Si Arieh est en train de se construire une nouvelle vie, Nina, elle, est dans une situation dramatique. Roman et elle vivent seuls dans leur petit appartement presque vide car, après la faillite de son commerce de modiste, Nina est complètement désargentée. Elle en est réduite à vendre ses chers livres de littérature française qui sont pour elle la preuve tangible de la grandeur de la France. Elle est encore sous le choc du décès récent de son fils aîné, Joseph, le demi-frère de Roman. Elle reporte tous ses espoirs sur son fils Roman, à qui elle promet un avenir radieux, pour peu qu'ils parviennent à s'installer un jour en France.

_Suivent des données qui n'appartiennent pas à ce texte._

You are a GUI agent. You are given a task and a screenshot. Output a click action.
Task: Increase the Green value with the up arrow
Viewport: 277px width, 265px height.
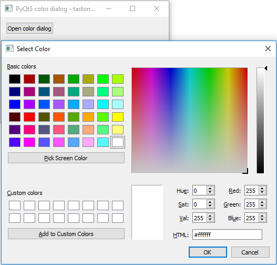262,202
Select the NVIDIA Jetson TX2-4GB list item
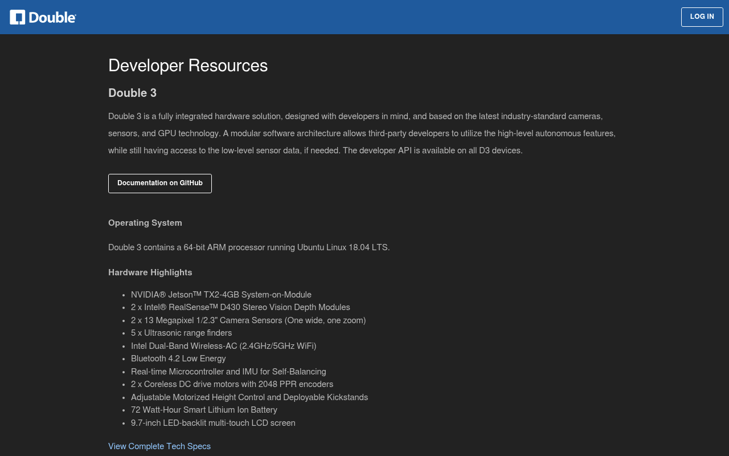This screenshot has width=729, height=456. [221, 295]
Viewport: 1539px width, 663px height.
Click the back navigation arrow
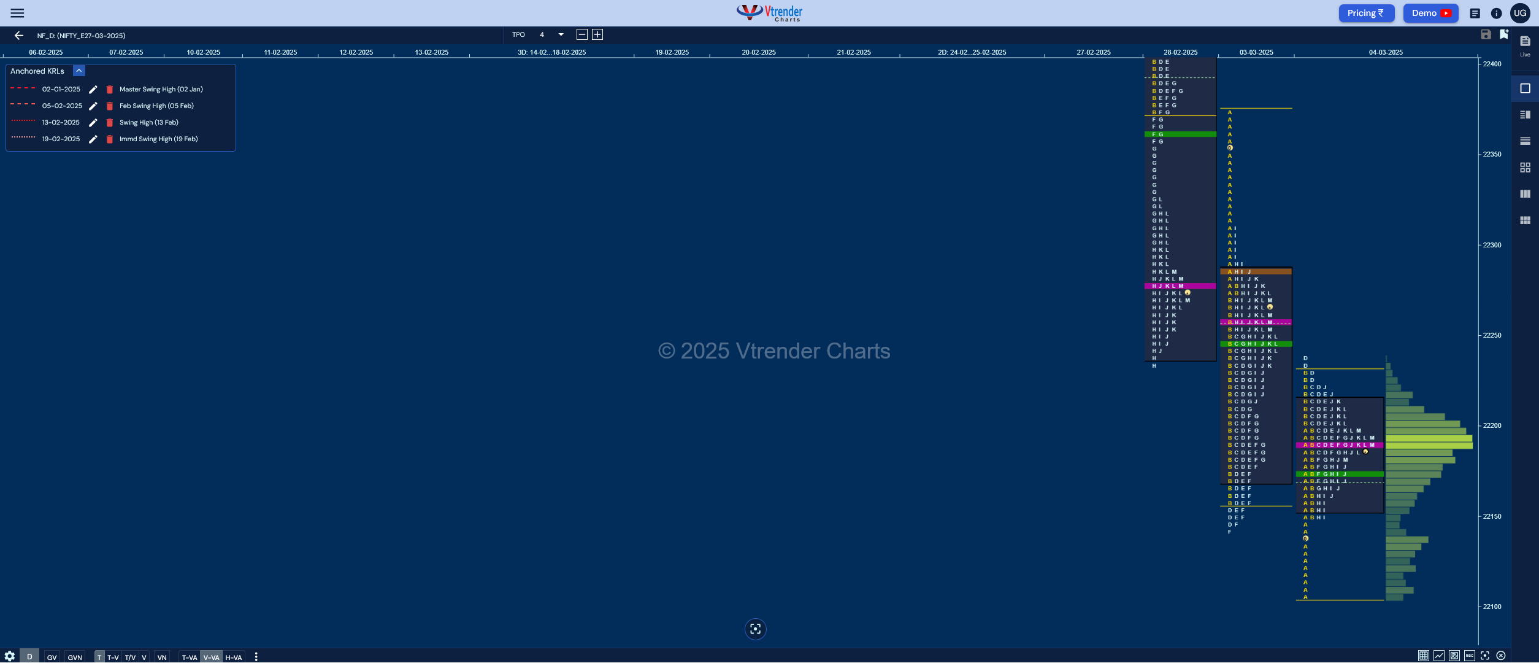pos(18,36)
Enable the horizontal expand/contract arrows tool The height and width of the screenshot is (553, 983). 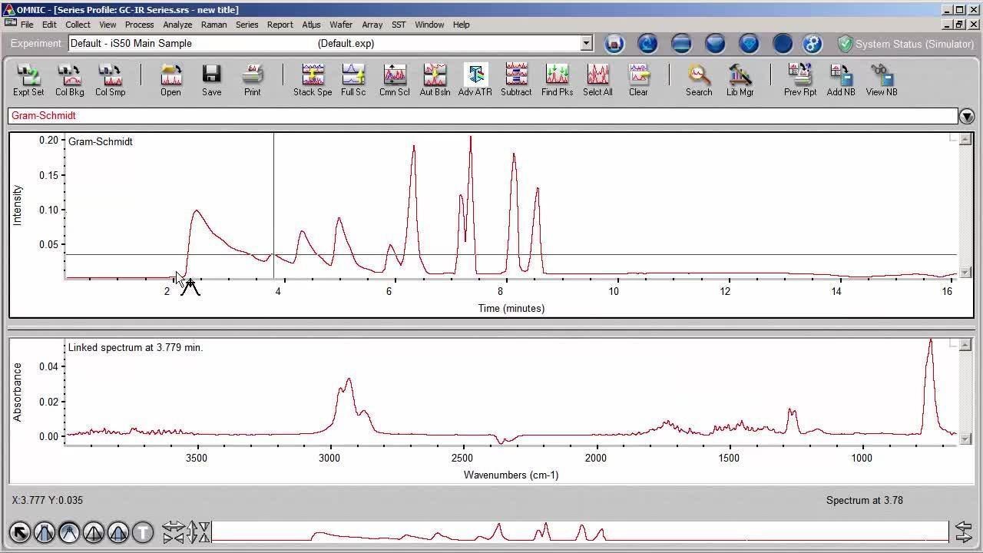pos(174,531)
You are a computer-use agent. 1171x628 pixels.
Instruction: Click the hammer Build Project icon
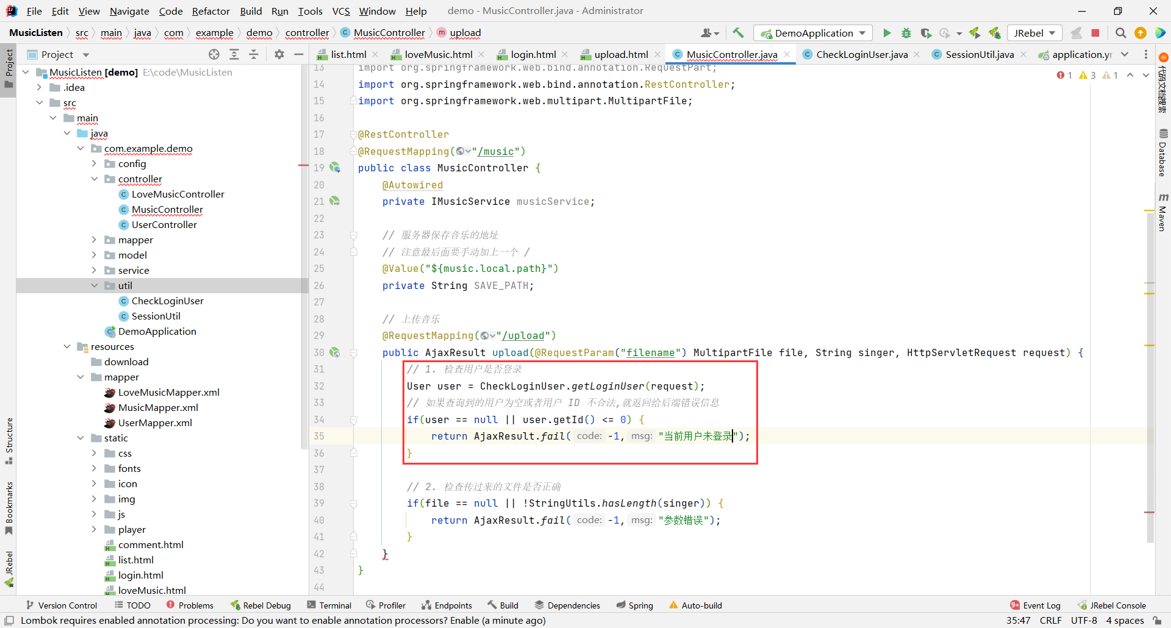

Laurent Siksik raconte ces vingt-quatre heures avec ces trois personnages Roman, Nina, Arieh, en choisissant tantôt le point de vue de l'un, tantôt celui de l'autre. Il nous raconte aussi par petite touches ce qu'ont vécu ces juifs de Pologne pendant ces années où leurs maîtres étaient tantôt russes, tantôt polonais et tantôt allemands. On découvre ce ghetto de Vilnius, qui était appelé à cette époque "la Jérusalem de Lituanie".

J'ai beaucoup aimé à la fois la simplicité du récit et la multiplicité des détails qui le rend plausible, comme si nous marchions avec Roman ou Nina dans les rues de Vilnius. Tout le contexte historique est très bien restitué. le "futur" du jeune Roman n'est évoqué que dans un épilogue, très émouvant, que je ne dévoilerai pas ici. Si j'ai une petite réserve concernant ce livre, elle porte sur le portrait d'Arieh, le père de Roman, qui m'a semblé soulever davantage de questions qu'il ne fournit de réponses. Arieh est décrit comme une personne respectable, travailleuse, un membre important de sa communauté (un "Cohen"). Il se montre un père attentif à sa progéniture. Avec un tel père, pourquoi Gary l'aurait-il renié et cherché une autre figure paternelle en la personne d'Ivan Mosjoukine ? Ce livre me laisse avec cette interrogation. Mais le roman de Laurent Seksik reste pour moi une vraie réussite et je le recommande chaudement.